Despite being winless since a season-opening victory over defending champion San Jose on April 3, the players seem uncommonly upbeat.

"There's not much frustration because we know if we keep the faith, it's going to work out," Olsen said. "Last year, if we had tied these type of games, we would be frustrated because we played just awful. Now we're playing well and getting the tie, so there's a difference there. We can fall back on how well we're playing -- there are so many more positives than negatives."

Still, United's scoring production from its forwards will need to increase. Jaime Moreno and Alecko Eskandarian haven't scored since the opener. Freddy Adu, 14, scored as a reserve in his third game and has started the past two matches, but he's still finding his way at the pro level. Veteran Ronald Cerritos has played only 74 minutes in three appearances (he scored at Los Angeles), but with the team set to play three games in eight days, he's sure to get a starting nod very soon.

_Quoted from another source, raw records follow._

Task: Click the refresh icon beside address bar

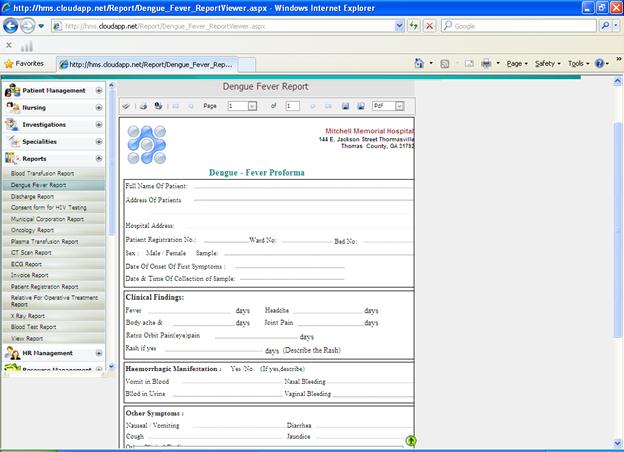Action: point(414,26)
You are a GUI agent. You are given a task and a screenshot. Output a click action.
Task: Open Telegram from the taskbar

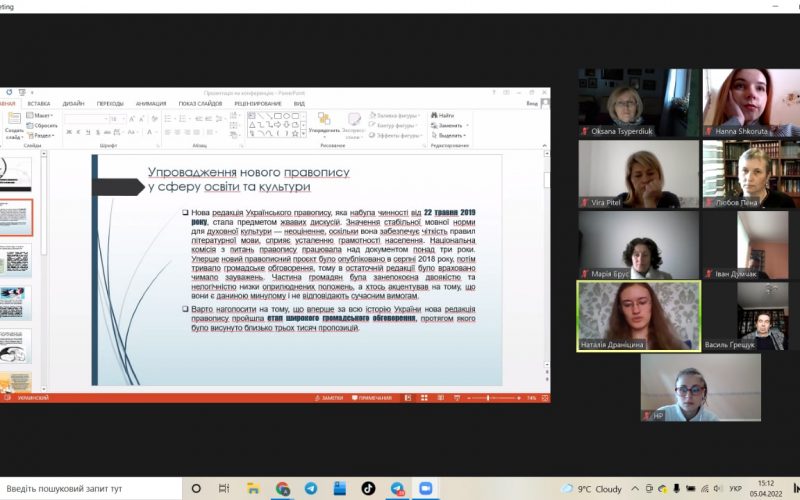tap(311, 488)
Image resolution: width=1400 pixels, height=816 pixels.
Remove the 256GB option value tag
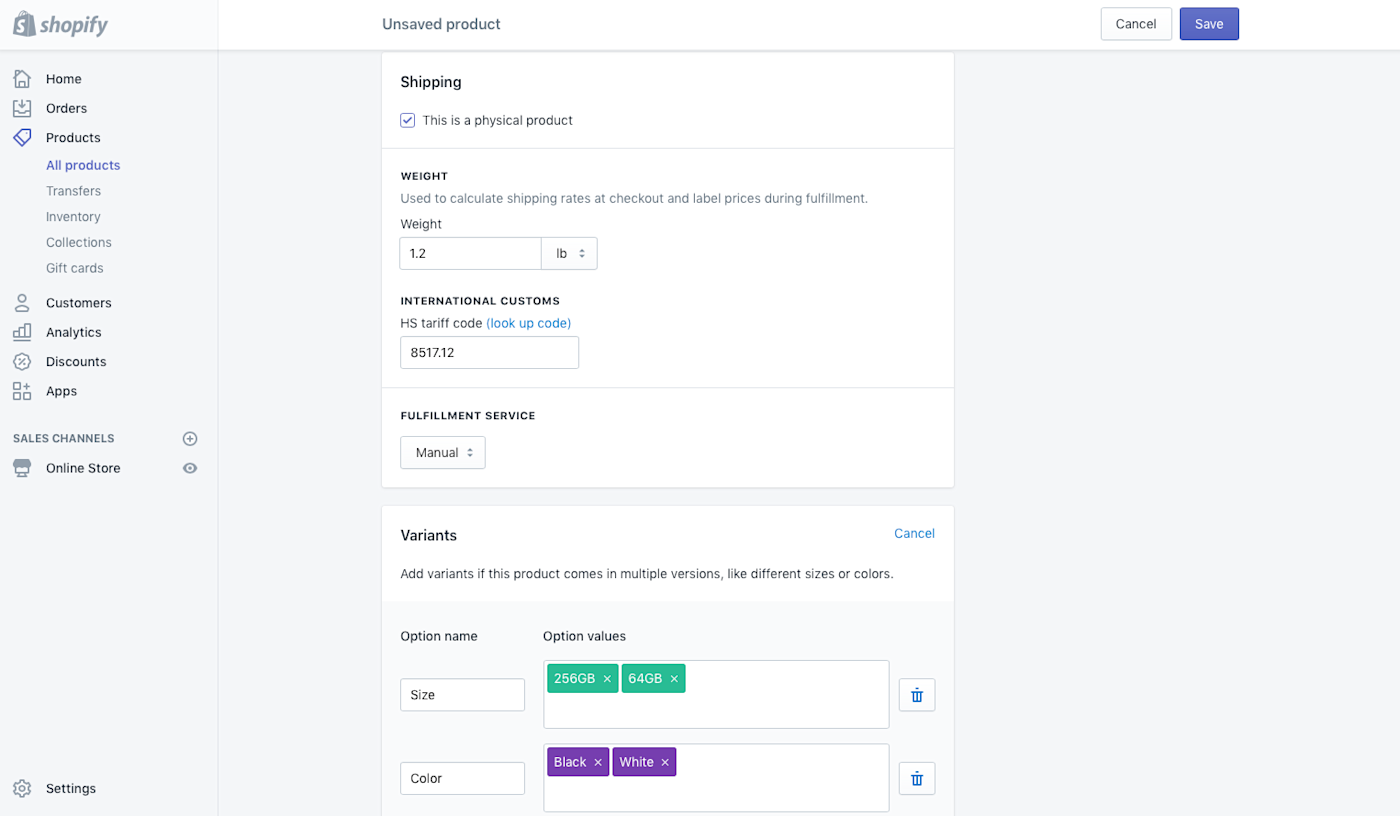[607, 679]
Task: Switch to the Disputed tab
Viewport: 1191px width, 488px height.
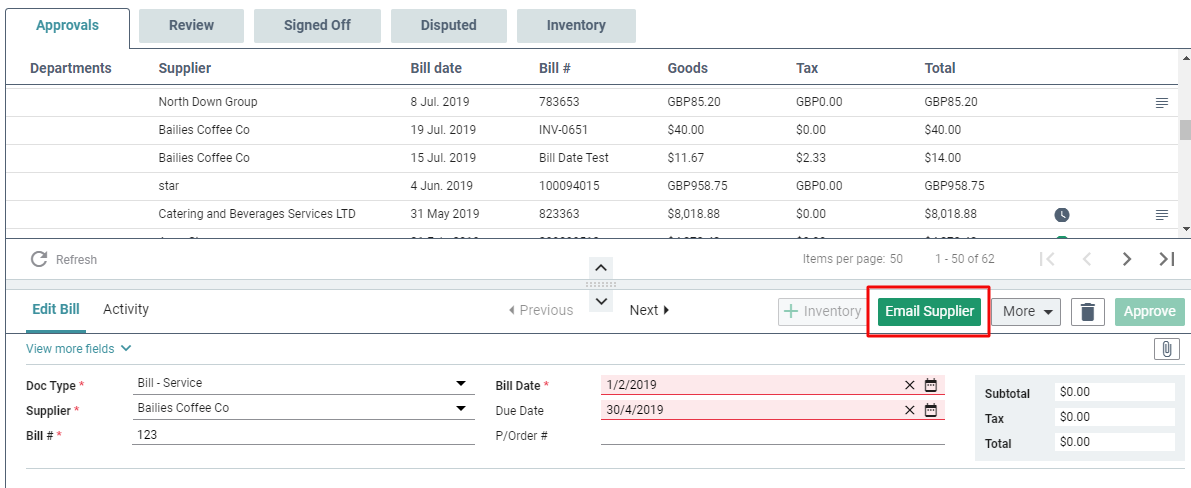Action: point(448,25)
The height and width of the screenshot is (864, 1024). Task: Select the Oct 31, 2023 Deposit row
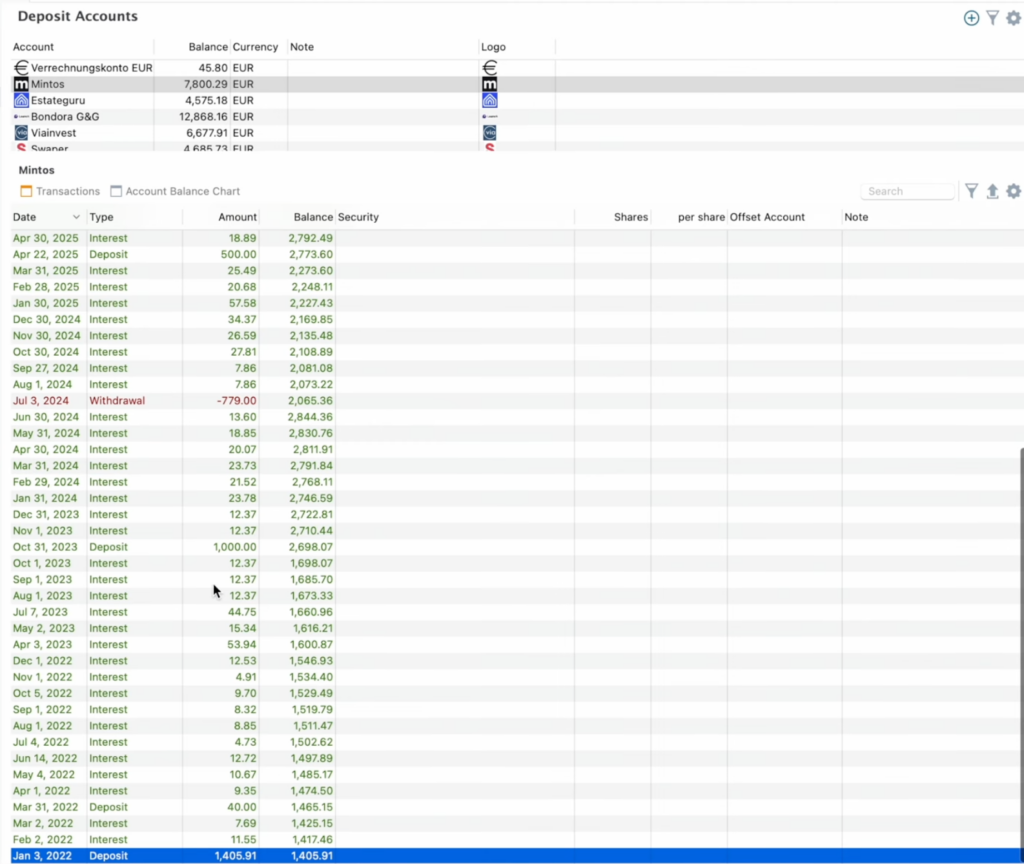coord(512,547)
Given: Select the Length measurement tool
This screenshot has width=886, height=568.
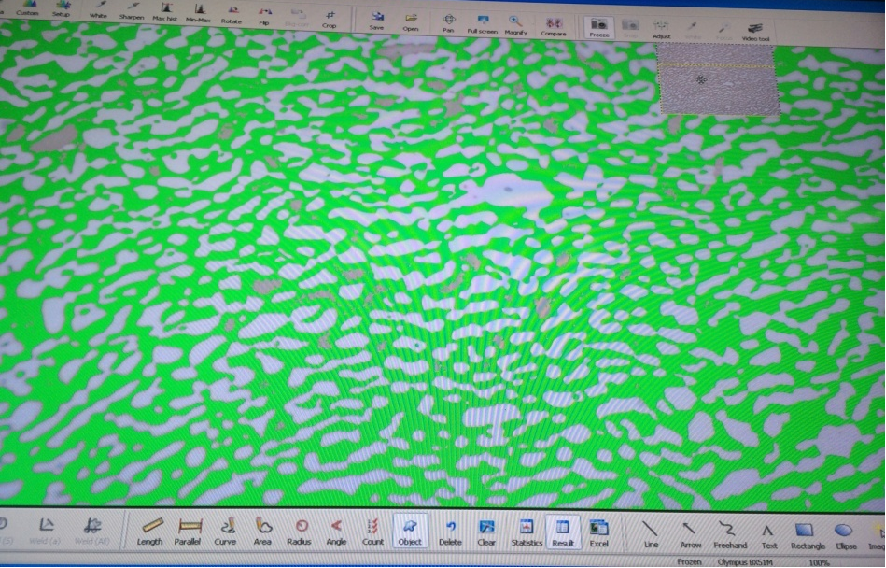Looking at the screenshot, I should coord(150,530).
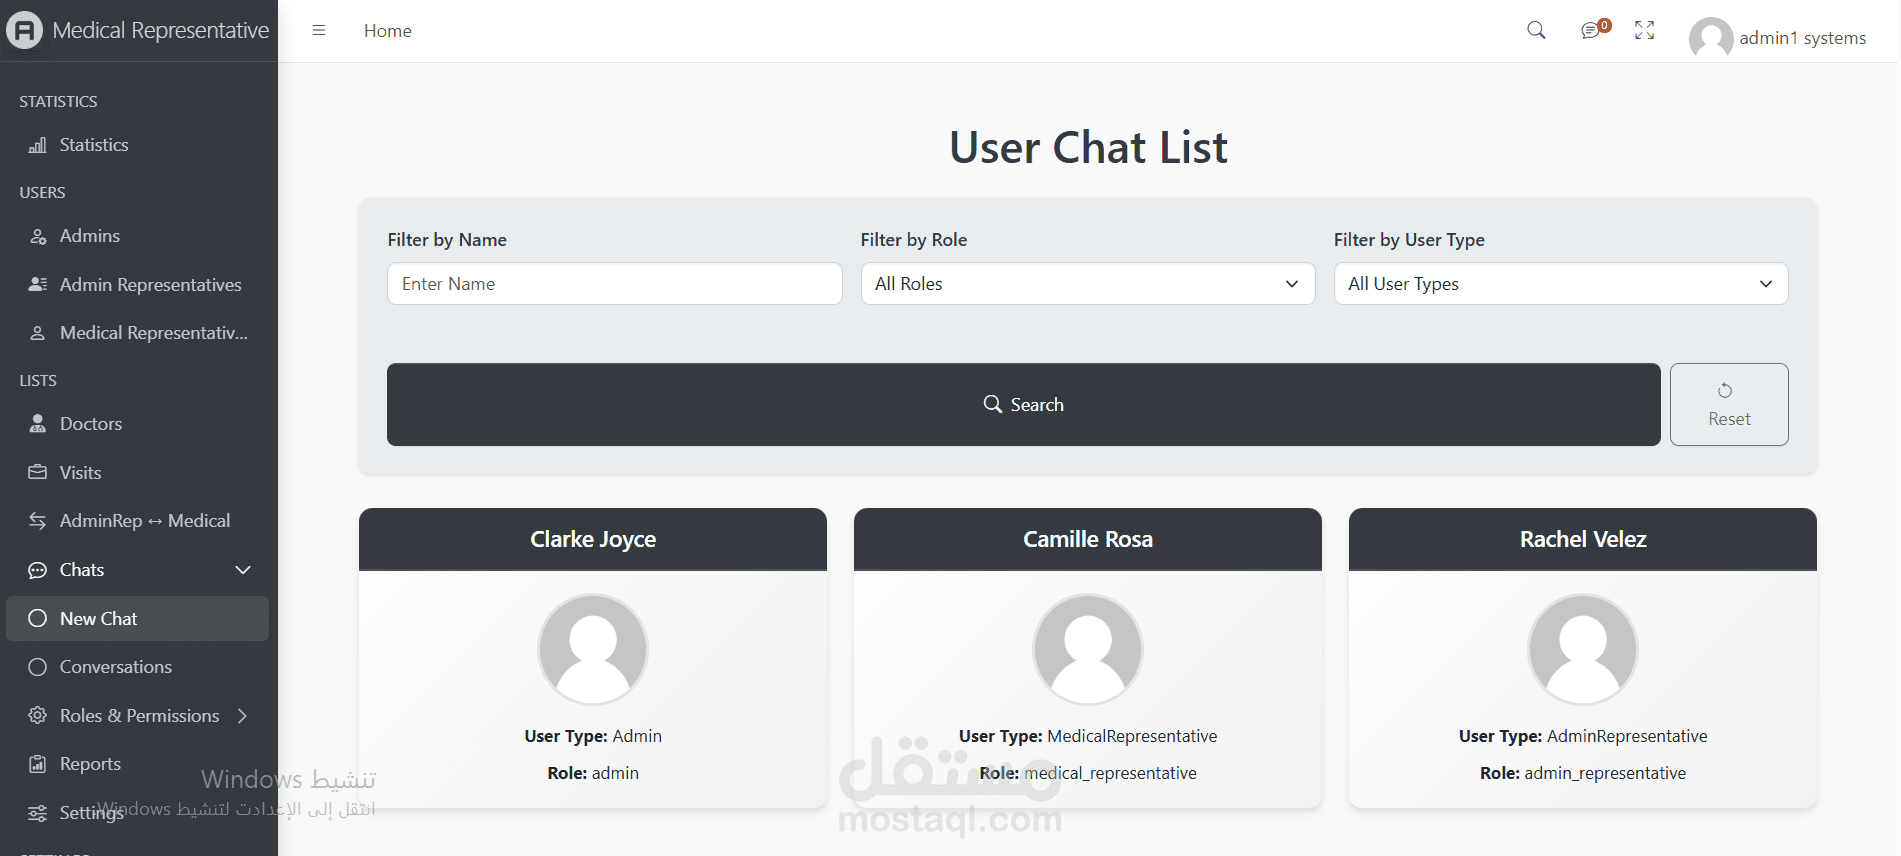Click the Doctors icon in sidebar
This screenshot has height=856, width=1901.
click(37, 424)
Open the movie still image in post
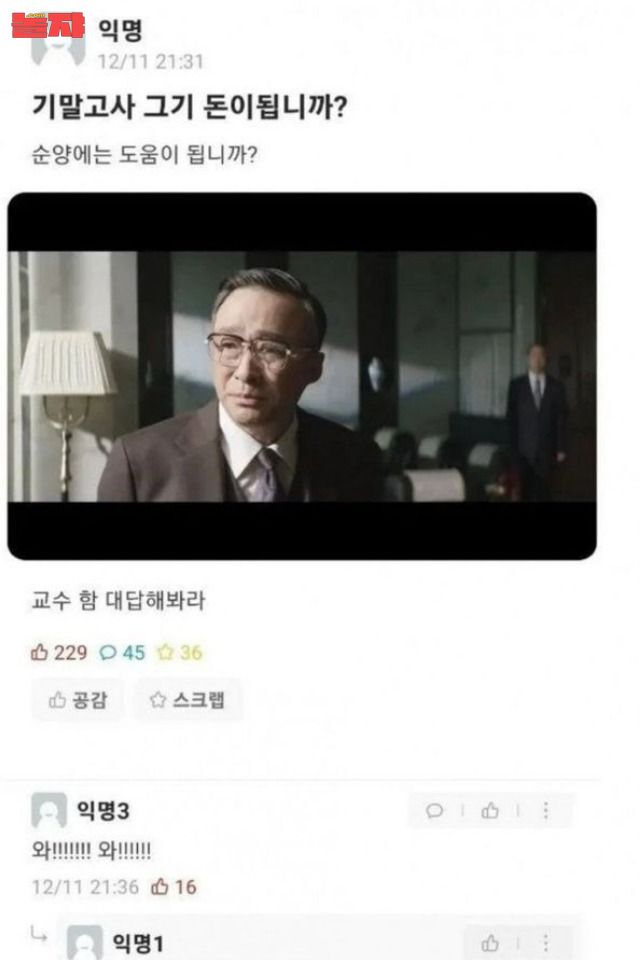640x960 pixels. (302, 376)
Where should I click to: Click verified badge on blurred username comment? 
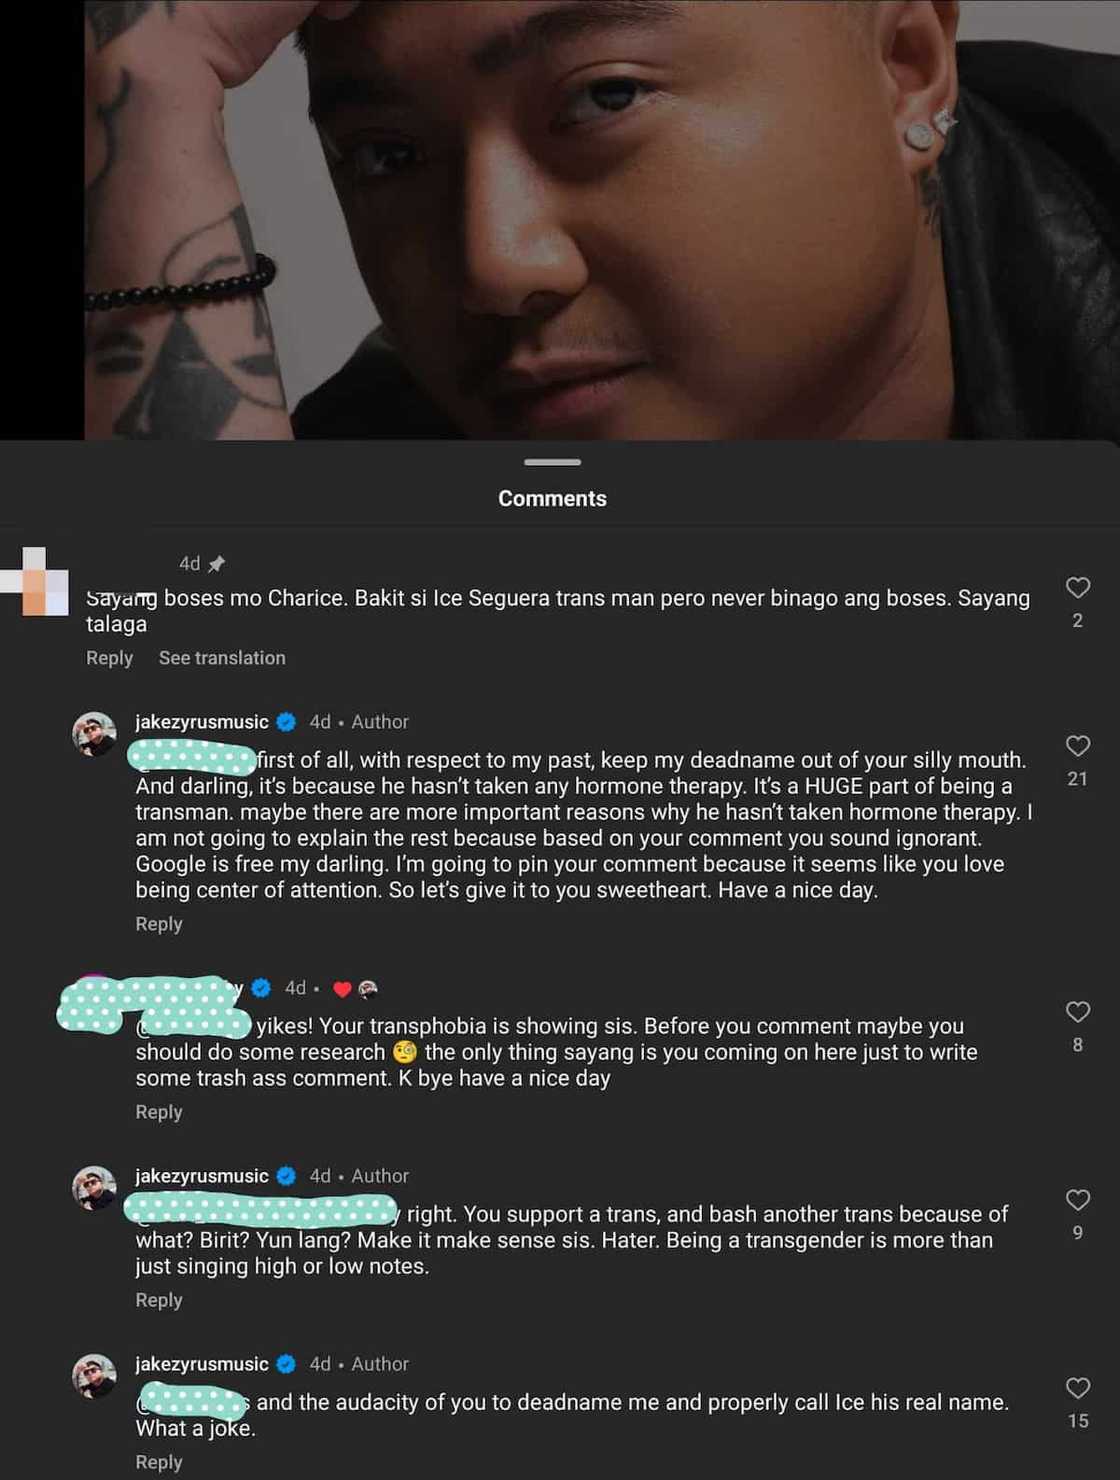261,988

United's leading scorer with two goals is a defensive midfielder, Dema Kovalenko, who provided both goals in a pair of 1-1 ties the past two weeks.

Nowak will have to make adjustments today because of the absence of midfielder Bobby Convey, who is sidelined indefinitely with a hamstring injury. The simplest move would be to insert rookie Josh Gros (two assists in six appearances) in Convey's place on the left flank, but Nowak is also considering using Kovalenko on the wing. He also has the option of starting three forwards, with the composed Moreno playing behind Adu and Cerritos or Eskandarian.

"We're not going to change a lot, I would expect," Nowak said. "We have a couple of options. We're going to talk and decide what to do. . . . The system -- you can put whatever you want out there -- it depends how the players execute."

United Notes: Defender Ryan Nelsen didn't practice yesterday in order to receive unspecified treatments, but is expected to start today. . . . Rookie goalkeeper Troy Perkins was loaned to the minor league Northern Virginia Royals for a pair of games in North Carolina this weekend.